--- TRECHO DO DOCUMENTO ---

No Brasil o tráfico de crack tem suas origens na cidade de São Paulo tendo o primeiro relato de apreensão policial da substância ocorrido em em 1991, de acordo com Oliveira e Nappo (2008). A partir dessa primeira apreensão, houve um aumento progressivo de apreensões progredindo de 204 registros em 1993 para 1.906 casos em 1995, demonstrando a rápida popularização do crack em território brasileiro. Os traficantes e suas habilidosas estratégias de mercado contribuíram a esse processo. Os autores informam que a princípio, como ainda era desconhecido, para facilitar a apresentação do crack e a adesão por parte do usuário, os traficantes esgotaram as reservas de outras drogas nos pontos de distribuição, disponibilizando apenas crack. Logo, diante da falta de alternativas, os usuários viram-se obrigados a optar e aderir ao seu uso.
Assim, o comércio e uso de crack se tornaram visíveis, até pela presença maciça de usuários que consomem a substância em espaços públicos principalmente com a disseminação de lugares popularmente conhecidos como “cracolândias”. Tal situação passou a receber a atenção de diferentes setores que passaram a “dar voz” ao problema, tais como Igrejas, profissionais de saúde, a mídia, atores indiretamente afetados que cobram e empreendem esforços para a resolução do problema que consideram prejudicial. Dentre as ações cobradas e ofertadas pelo poder público, estão as repressivas, de controle e de policiamento.
Para tanto delineou-se uma etnografia tendo em perspectiva a compreensão de Clifford (2002) para quem a etnografia deve ser pensada como uma negociação construída entre o pesquisador e seus interlocutores, entendidos como sujeitos conscientes e politicamente significativos. Dessa forma a etnografia se realizou em interlocução à quatro mulheres negras, pobres, todas na faixa etária maior de 60 anos e moradoras da Favela do Oitão Preto. As temáticas que subsidiam a pesquisa surgiram a partir de diálogos com essas mulheres a quem visitei e de situações presenciadas a partir dos itinerários transcorridos. Assim, os diálogos foram sistematizados e organizados em pequenas narrativas, entendendo a etnografia como uma interpretação possível e sempre parcial de dados.
Na perspectiva deste artigo, cabe, no entanto, “olhar” para as narrativas que estão presentes nos contextos de venda de drogas e constituem o que podemos chamar de “ciclo do microcomércio doméstico de drogas” e que envolve atores sociais que estão em o espaço de vendas, dá economia de crack e atendimento a esses indivíduos. Assim, privilegia -se uma discussão teórica com base no que se obtém como produto da pesquisa, tendo em vista a necessidade de delimitar as discussões às normas operativas deste documento.

---

A FAZER ->
1. Imprima do trecho sobre o crack a passagem que vai de "Para tanto delineou-se" até "parcial de dados.".
2. Diga se cada afirmação abaixo está de acordo com o trecho sobre o crack, respondendo sim ou não e citando as palavras decisivas do trecho: (a) Em 1995 foram registrados 1.906 casos de apreensão. (b) A etnografia foi feita em diálogo com cinco mulheres. (c) No início, os traficantes deixavam disponível apenas o crack nos pontos de distribuição.
As entradas não têm nenhum papel neste exercício.

--- SEÇÃO DE DADOS ---

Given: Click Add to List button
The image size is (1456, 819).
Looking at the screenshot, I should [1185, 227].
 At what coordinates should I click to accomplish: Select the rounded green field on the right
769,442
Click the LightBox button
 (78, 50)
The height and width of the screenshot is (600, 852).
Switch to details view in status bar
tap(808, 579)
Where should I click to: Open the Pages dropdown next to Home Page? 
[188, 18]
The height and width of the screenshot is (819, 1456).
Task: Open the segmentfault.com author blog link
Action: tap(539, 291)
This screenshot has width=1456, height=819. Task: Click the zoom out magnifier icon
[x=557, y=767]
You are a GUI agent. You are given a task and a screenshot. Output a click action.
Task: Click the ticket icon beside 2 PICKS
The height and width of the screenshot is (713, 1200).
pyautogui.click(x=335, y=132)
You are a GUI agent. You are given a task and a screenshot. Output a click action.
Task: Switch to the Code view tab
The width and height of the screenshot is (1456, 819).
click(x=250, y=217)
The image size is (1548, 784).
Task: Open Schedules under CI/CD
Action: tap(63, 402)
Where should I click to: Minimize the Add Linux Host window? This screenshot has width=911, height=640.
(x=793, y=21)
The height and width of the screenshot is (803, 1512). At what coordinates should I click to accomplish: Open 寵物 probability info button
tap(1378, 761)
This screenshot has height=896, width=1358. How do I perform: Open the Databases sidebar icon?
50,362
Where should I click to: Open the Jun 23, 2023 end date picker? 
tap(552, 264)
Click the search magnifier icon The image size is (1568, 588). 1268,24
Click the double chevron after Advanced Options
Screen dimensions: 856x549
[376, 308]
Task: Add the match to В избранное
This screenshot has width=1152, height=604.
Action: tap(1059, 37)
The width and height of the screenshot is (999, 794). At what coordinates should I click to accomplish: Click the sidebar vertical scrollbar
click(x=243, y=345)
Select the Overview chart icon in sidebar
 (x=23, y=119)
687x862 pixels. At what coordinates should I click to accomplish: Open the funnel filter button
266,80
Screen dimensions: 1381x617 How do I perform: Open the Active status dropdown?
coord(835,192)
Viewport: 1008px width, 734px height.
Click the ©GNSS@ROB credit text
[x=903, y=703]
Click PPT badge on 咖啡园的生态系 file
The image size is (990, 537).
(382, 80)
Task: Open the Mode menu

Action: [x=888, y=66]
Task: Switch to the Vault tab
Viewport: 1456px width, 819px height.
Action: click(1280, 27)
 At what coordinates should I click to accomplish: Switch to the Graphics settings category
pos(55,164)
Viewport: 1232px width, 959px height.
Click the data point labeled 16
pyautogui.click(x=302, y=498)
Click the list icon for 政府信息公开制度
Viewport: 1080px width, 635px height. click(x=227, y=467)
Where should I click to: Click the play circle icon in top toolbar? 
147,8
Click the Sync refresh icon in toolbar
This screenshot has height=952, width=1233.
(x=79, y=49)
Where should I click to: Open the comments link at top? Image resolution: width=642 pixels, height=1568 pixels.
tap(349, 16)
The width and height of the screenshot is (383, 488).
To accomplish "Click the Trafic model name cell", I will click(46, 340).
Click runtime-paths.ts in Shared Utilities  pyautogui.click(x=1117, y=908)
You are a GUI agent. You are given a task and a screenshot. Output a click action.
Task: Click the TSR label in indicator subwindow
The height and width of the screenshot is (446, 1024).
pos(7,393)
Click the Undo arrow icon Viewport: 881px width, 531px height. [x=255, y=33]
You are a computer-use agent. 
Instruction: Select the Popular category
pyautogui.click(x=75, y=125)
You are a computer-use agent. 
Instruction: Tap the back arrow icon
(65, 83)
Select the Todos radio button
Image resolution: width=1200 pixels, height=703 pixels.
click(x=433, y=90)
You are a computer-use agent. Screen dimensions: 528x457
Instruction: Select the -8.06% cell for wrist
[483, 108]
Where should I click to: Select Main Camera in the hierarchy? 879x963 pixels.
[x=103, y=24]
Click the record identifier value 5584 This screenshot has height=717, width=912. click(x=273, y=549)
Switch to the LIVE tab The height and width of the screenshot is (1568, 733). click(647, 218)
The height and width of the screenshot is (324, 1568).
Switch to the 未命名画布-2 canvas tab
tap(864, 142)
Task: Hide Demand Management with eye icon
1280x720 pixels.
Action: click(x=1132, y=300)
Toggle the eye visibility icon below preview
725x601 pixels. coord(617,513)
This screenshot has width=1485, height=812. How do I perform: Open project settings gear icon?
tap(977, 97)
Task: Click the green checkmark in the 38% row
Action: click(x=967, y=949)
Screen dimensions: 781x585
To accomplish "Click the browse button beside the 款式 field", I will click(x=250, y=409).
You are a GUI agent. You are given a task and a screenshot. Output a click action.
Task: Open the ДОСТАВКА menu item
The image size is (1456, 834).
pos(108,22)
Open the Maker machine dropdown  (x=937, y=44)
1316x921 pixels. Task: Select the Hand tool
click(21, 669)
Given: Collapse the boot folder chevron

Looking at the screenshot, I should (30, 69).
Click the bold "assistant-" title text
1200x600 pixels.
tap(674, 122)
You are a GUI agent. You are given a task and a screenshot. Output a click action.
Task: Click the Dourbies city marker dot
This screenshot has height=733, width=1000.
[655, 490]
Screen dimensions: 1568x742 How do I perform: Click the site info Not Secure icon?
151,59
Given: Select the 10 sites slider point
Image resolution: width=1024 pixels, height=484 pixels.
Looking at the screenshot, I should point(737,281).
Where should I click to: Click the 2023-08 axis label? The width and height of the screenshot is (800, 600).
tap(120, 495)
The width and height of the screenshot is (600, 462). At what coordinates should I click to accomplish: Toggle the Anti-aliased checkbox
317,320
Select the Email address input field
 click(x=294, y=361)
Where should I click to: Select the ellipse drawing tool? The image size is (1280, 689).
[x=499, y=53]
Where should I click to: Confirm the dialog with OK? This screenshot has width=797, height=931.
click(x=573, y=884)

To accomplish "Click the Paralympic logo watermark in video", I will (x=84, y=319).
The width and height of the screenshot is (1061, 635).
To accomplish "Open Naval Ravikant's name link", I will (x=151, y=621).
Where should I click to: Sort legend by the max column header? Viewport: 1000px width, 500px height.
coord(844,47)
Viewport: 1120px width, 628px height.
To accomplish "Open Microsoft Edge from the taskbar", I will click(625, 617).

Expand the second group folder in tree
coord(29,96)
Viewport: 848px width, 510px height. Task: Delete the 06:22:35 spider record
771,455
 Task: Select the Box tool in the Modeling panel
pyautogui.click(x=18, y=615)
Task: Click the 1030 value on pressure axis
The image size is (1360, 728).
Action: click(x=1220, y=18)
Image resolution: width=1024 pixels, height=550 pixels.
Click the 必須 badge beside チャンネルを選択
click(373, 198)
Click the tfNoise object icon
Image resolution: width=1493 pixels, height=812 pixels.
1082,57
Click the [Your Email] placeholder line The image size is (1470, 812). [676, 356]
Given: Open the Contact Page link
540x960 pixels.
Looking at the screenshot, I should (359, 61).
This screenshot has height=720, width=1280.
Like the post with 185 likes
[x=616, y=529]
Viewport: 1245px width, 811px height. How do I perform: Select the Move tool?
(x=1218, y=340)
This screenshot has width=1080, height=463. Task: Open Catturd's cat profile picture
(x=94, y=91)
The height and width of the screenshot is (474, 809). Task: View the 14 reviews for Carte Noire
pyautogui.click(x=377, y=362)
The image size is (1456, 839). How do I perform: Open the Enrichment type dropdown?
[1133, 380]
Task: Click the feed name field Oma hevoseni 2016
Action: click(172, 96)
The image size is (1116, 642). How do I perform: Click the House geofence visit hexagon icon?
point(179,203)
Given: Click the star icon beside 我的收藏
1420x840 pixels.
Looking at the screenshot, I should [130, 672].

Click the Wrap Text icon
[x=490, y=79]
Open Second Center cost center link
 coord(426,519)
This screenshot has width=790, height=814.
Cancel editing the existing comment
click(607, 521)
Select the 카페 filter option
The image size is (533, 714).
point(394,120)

---

EXERCÍCIO RESOLVIDO ->
1.
Para tanto delineou-se uma etnografia tendo em perspectiva a compreensão de Clifford (2002) para quem a etnografia deve ser pensada como uma negociação construída entre o pesquisador e seus interlocutores, entendidos como sujeitos conscientes e politicamente significativos. Dessa forma a etnografia se realizou em interlocução à quatro mulheres negras, pobres, todas na faixa etária maior de 60 anos e moradoras da Favela do Oitão Preto. As temáticas que subsidiam a pesquisa surgiram a partir de diálogos com essas mulheres a quem visitei e de situações presenciadas a partir dos itinerários transcorridos. Assim, os diálogos foram sistematizados e organizados em pequenas narrativas, entendendo a etnografia como uma interpretação possível e sempre parcial de dados.

2.
(a) Sim: "para 1.906 casos em 1995".
(b) Não: "em interlocução à quatro mulheres negras, pobres".
(c) Sim: "disponibilizando apenas crack".